The first word that drifted to the forefront of Regulus’s mind as he came slowly, fitfully, to consciousness was _Petrichor_.

Petrichor, that pleasant smell that follows the summer rain, all damp earth and fresh grass and awakened life.

Petrichor, from the Greek _petra_ , stone, and _ichor_ , the life-blood of the gods.

 _Petra_.

Regulus thought that he had been lying on stone. The cold damp stone of the cave, not earth. Not soft, moist earth.

_Petrichor._

He flexed his fingers experimentally and found springy moss beneath them. He stretched his fingers and spread his palms out, tentatively exploring his new surroundings: ticklish blades of grass, scratchy twigs, wet leaves, the occasional fuzzy dandelion.

Regulus thought that he had been in pain, too, but he wasn’t hurting any more. The fire that had burned him from the inside out, the choking flames that crept up his oesophagus and scratched at his throat, had faded. Gone. Perhaps he had managed, at last, to quench fire with water and—

_Oh, no._

The water had quenched the fire but flooded his mouth and nose and lungs - and not just the water, but the dead things lurking beneath it. Dead people. Those that still had nails had clawed at his chest and back and neck and those that didn’t had gripped all four of his limbs with an inexhaustible strength even though they only had bones to grip him with.

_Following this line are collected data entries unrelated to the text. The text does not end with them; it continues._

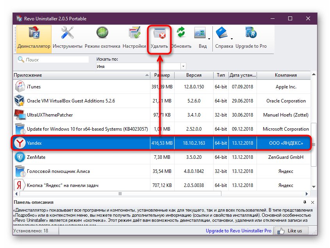
Task: Open the Справка help book icon
Action: (x=222, y=34)
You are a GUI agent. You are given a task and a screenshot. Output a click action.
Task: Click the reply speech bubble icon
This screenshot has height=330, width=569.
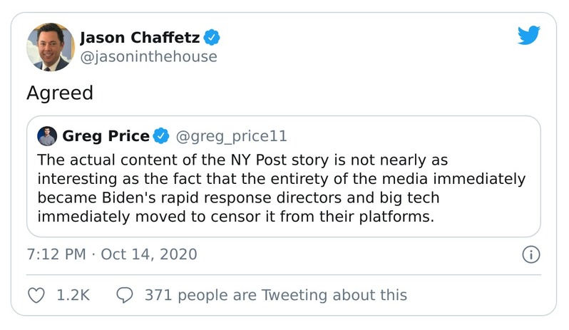click(125, 294)
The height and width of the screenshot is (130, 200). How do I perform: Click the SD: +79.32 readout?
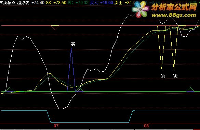[x=78, y=2]
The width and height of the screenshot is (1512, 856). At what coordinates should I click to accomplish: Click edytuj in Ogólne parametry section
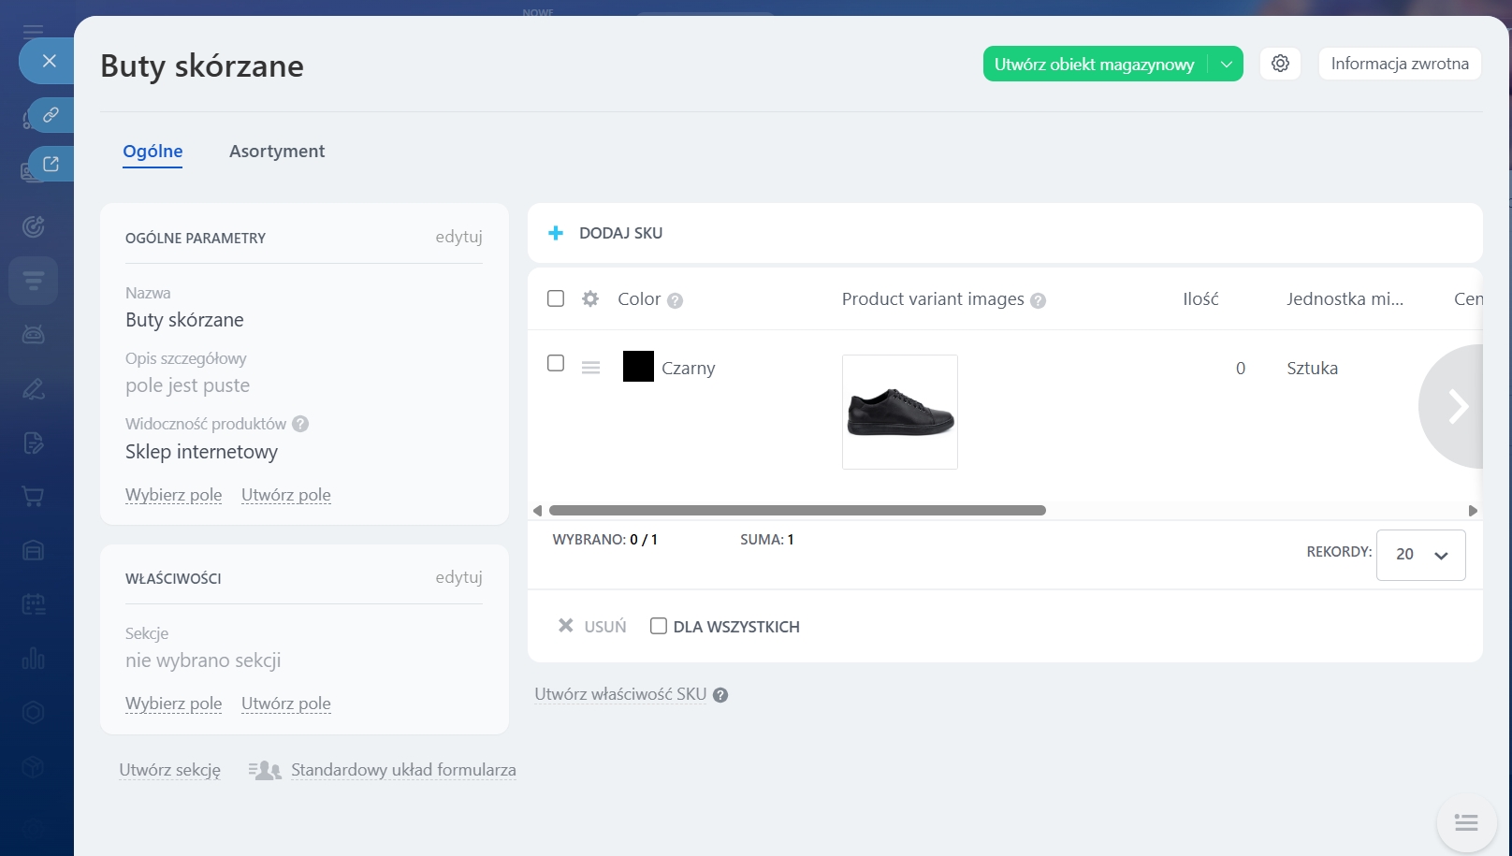pos(458,237)
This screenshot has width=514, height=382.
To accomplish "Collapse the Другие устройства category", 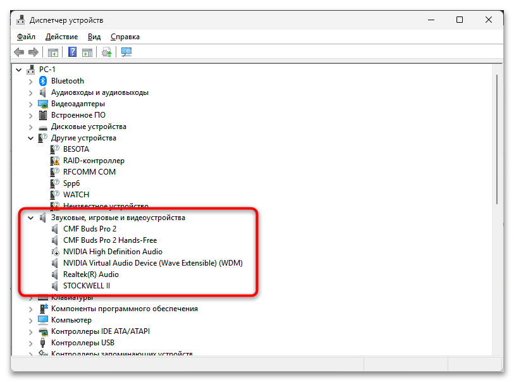I will (30, 138).

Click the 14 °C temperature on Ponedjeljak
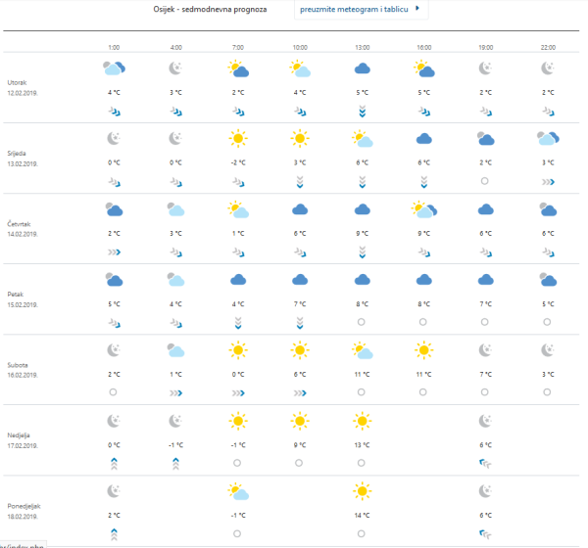coord(362,515)
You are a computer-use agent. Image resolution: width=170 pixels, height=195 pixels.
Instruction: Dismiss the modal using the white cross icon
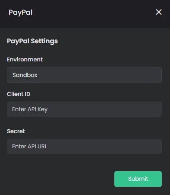pos(159,12)
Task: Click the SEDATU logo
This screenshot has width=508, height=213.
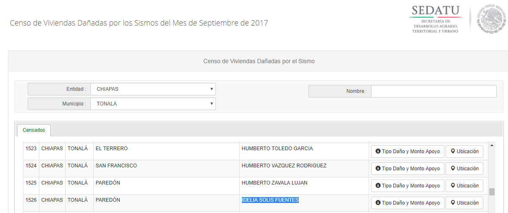Action: click(x=436, y=20)
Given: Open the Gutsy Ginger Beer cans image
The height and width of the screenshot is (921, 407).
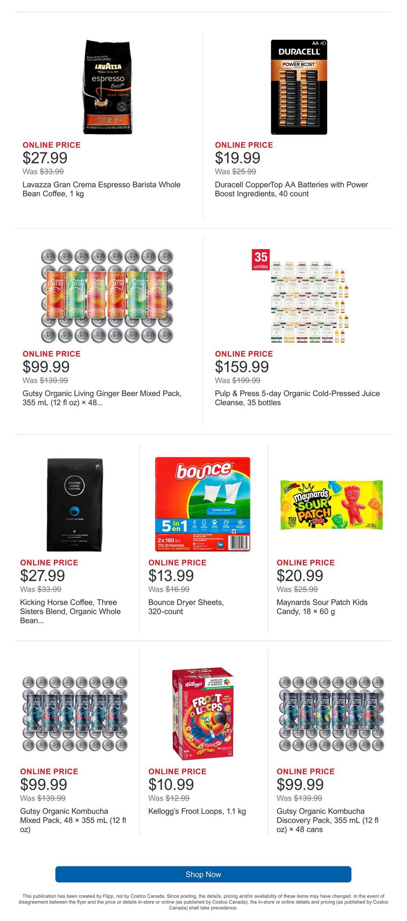Looking at the screenshot, I should pyautogui.click(x=107, y=295).
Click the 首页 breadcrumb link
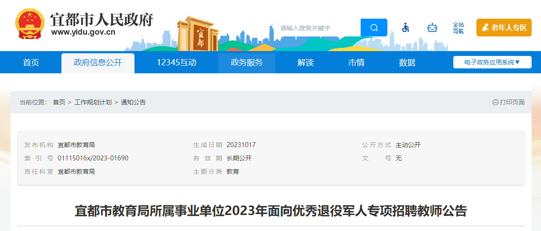Image resolution: width=541 pixels, height=231 pixels. click(59, 102)
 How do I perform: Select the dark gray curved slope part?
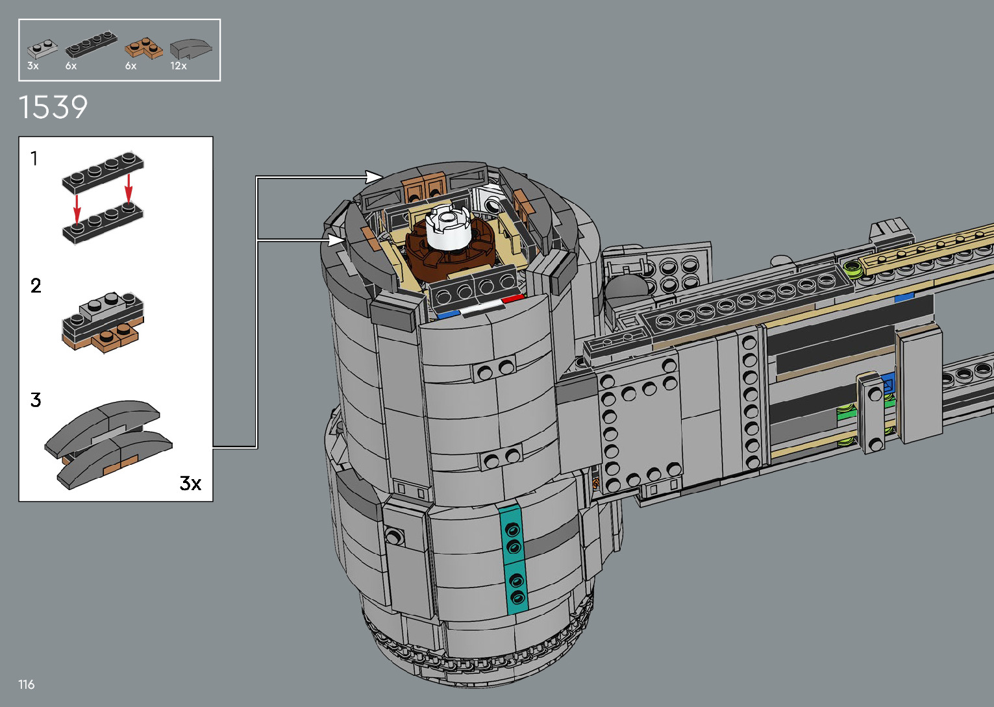(x=190, y=49)
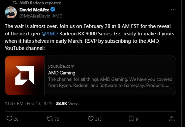Visit the @McAfeeDavid_AMD handle
Viewport: 185px width, 127px height.
(x=41, y=16)
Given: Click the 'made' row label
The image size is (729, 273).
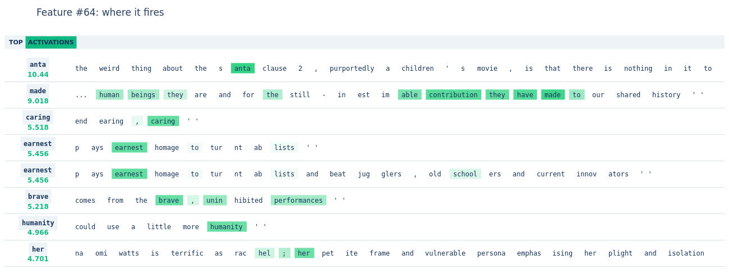Looking at the screenshot, I should [x=38, y=90].
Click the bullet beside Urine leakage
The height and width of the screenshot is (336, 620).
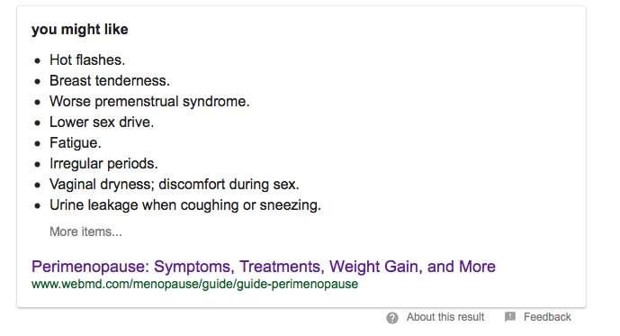coord(38,205)

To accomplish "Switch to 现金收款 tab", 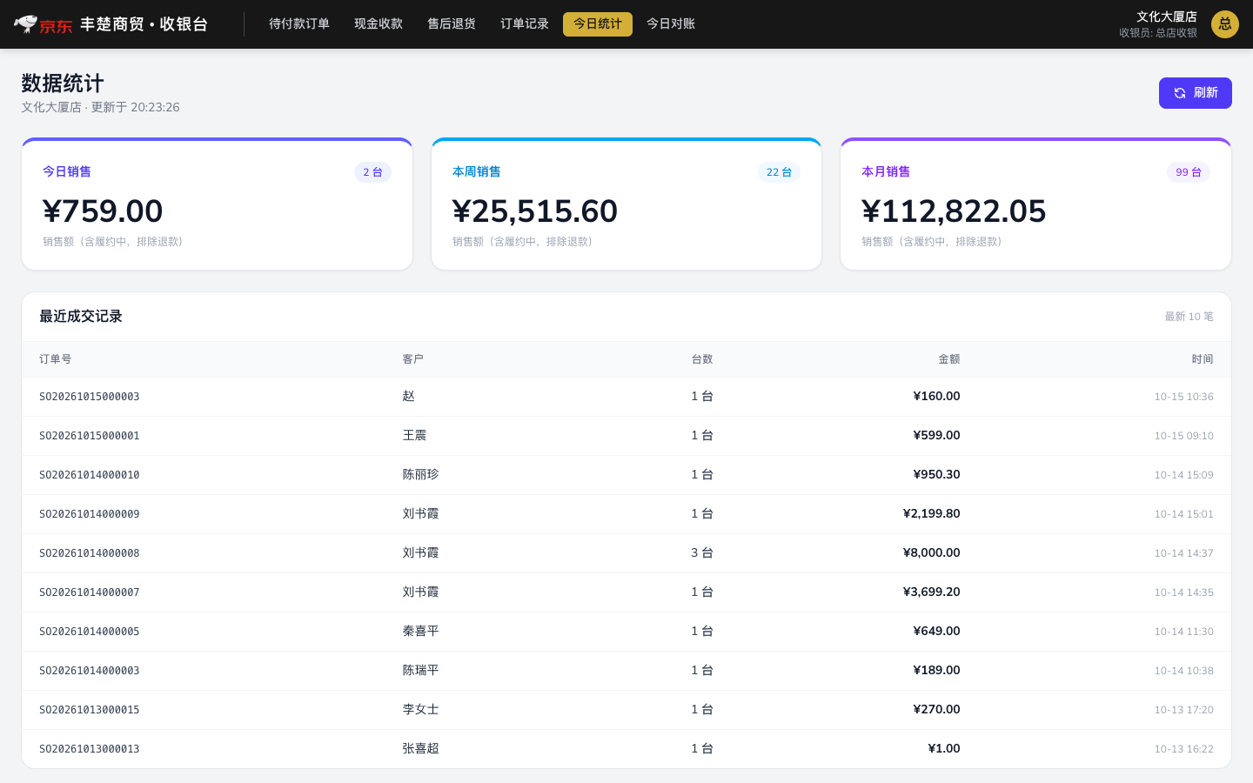I will pos(379,24).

He thought he had struggled. He thought he had tried to fight them off, but the last thing he could remember was his hands scrambling for purchase on a cold wet skull and coming away with dank hair and greying skin tangled between his fingers.

The grass and the moss and the wet leaves suddenly felt horribly reminiscent of the bloated decomposing Inferi. Regulus opened his eyes and sat up with a jolt, his hands trembling as he lifted them up to his face and half-expected the worst.

The worst didn’t come. His hands were stained only with the dirt of the forest floor, pale unblemished skin stretching to—

Stretching to pale, unblemished forearms.

Regulus turned his arms over, as though it could have moved. He blinked furiously. He rubbed at his eyes with his fists. He pinched himself, hard, but his arms, his _left forearm_ in particular, remained blissfully bare. The brand that he had regretted almost the instant it had been burned into his skin was gone. The irremovable Dark Mark had been removed.

Disbelieving, he ran his right hand over his arm as if to try and dispel some concealment charm that lingered there though he knew, logically, that no concealment could have hidden the Dark Lord’s curse. Regulus had tried them all, locked away in his bedroom at Grimmauld Place.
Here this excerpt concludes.